Among the Twitter bot accounts that the liberal media hate most are the fake liberal bots who make liberals look like obnoxious idiots -- or who are a little too clumsy and inartful, and make liberals think it must be a conservative plot. It's like a version of banning The Babylon Bee because its satire hits too close to home.
Consider the case of "Erica Marsh," who tripped the liberal alarms with a June 29 tweet after the Supreme Court upended race-based admissions at Harvard. “Today’s Supreme Court decision is a direct attack on Black people. No Black person will be able to succeed in a merit-based system which is exactly why affirmative-action based programs were needed."
As Legal Insurrection noted, this caused a wave of outrage, particularly among black conservatives like Candace Owens, Bo Snerdley, Leo Terrell and others.
On July 4, Drew Harwell of The Washington Post reported their inquiries to Twitter caused the "Erica Marsh" account to be suspended after her Supreme Court tweet was viewed more than 27 million times.
There’s just one problem: She’s probably a fake.
The “proud Democrat” in Washington, as she described herself on Twitter, doesn’t show up in any local phone or voting records. The Biden presidential campaign, where she said she worked as a field organizer, has no record of her; neither does the Obama Foundation, where she claimed to have volunteered.
Her only other known social media profile, on TikTok, posts copies of her tweets but has never included her speaking or showing her face. And a digital-imaging expert said that the three purported selfies she’s posted on Twitter — showing a young, smiling blond woman — bear the hallmarks of digital manipulation.

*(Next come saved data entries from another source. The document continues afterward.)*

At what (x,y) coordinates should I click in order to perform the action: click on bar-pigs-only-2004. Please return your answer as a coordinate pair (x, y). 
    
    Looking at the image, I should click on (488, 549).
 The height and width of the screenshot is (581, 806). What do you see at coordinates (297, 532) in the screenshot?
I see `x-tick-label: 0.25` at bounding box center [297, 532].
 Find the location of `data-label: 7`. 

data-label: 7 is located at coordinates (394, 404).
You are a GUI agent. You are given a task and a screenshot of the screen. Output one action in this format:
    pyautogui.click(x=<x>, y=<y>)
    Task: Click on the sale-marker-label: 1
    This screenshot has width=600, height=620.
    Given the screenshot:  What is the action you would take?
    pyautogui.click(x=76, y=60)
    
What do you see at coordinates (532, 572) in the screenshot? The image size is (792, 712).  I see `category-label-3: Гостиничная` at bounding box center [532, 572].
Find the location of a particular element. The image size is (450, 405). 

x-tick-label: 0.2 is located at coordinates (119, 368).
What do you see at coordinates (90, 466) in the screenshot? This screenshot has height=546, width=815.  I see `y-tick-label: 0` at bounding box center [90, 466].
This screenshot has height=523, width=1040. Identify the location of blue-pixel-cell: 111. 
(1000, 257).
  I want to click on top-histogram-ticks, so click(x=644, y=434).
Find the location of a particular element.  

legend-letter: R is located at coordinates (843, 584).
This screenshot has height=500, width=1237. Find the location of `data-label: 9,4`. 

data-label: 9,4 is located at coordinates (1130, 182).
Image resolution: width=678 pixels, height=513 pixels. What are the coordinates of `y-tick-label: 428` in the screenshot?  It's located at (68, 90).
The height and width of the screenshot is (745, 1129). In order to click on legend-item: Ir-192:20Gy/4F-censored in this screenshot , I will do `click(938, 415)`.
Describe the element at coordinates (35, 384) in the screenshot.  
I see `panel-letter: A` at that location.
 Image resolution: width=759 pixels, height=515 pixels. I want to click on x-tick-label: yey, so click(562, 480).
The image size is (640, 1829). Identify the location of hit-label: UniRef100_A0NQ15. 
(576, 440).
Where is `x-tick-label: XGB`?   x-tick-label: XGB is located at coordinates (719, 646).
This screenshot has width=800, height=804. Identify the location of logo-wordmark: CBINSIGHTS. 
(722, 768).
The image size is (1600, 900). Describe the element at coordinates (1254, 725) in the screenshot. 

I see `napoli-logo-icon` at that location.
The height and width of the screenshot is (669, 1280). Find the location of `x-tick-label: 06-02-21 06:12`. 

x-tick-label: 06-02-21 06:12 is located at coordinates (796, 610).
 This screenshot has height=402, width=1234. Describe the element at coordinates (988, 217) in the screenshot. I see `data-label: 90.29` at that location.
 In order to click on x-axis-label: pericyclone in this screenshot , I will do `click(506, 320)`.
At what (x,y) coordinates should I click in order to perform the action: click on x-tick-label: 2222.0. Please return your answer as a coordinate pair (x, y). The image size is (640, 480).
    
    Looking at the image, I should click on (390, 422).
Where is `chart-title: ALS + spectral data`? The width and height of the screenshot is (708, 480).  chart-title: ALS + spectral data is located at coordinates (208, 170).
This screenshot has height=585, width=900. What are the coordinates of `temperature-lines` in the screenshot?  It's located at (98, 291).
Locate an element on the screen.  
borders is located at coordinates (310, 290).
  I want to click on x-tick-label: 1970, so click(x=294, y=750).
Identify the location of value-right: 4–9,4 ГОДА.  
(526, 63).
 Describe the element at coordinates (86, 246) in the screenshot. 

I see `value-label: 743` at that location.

“I strongly suspect that this person doesn’t exist,” said John Scott-Railton, a senior researcher at the Citizen Lab at the University of Toronto who studies online disinformation. “It’s as if she dropped from the moon and arrived fully formed with this narrative that makes liberals look like idiots.”
After The Washington Post raised questions about the account with employees of Twitter’s trust and safety department, the account was suspended on Sunday for unknown reasons.
Harwell noted what he and the other liberals -- sorry, the "misinformation experts" were thinking: "For months, Marsh’s account had raised suspicions among online misinformation experts due to her lack of a real-world footprint and her devotion to attention-grabbing viewpoints one called “cartoonishly liberal.” For example, Harwell noted, last month she said she still wears “2 masks whenever I go out and support Ukraine.”
Most Twitter users -- at least the ones outside the censorious left -- find parody accounts amusing, but you want to know what is a parody account and what's not. You might wonder if @AOC is a parody, and not the AOC parody accounts. When Harwell turned back to his expert on "rage" and Twitter, did he consider that the left-wing side is also vulnerable to rage bait?
“You can go a long way with a reasonably consistent, one-dimensional identity online if it has certain features: smart strategies for posting content, an attractive profile picture, a degree of spice and sassiness,” Scott-Railton said. “Our online discourse is deeply vulnerable to this kind of character.”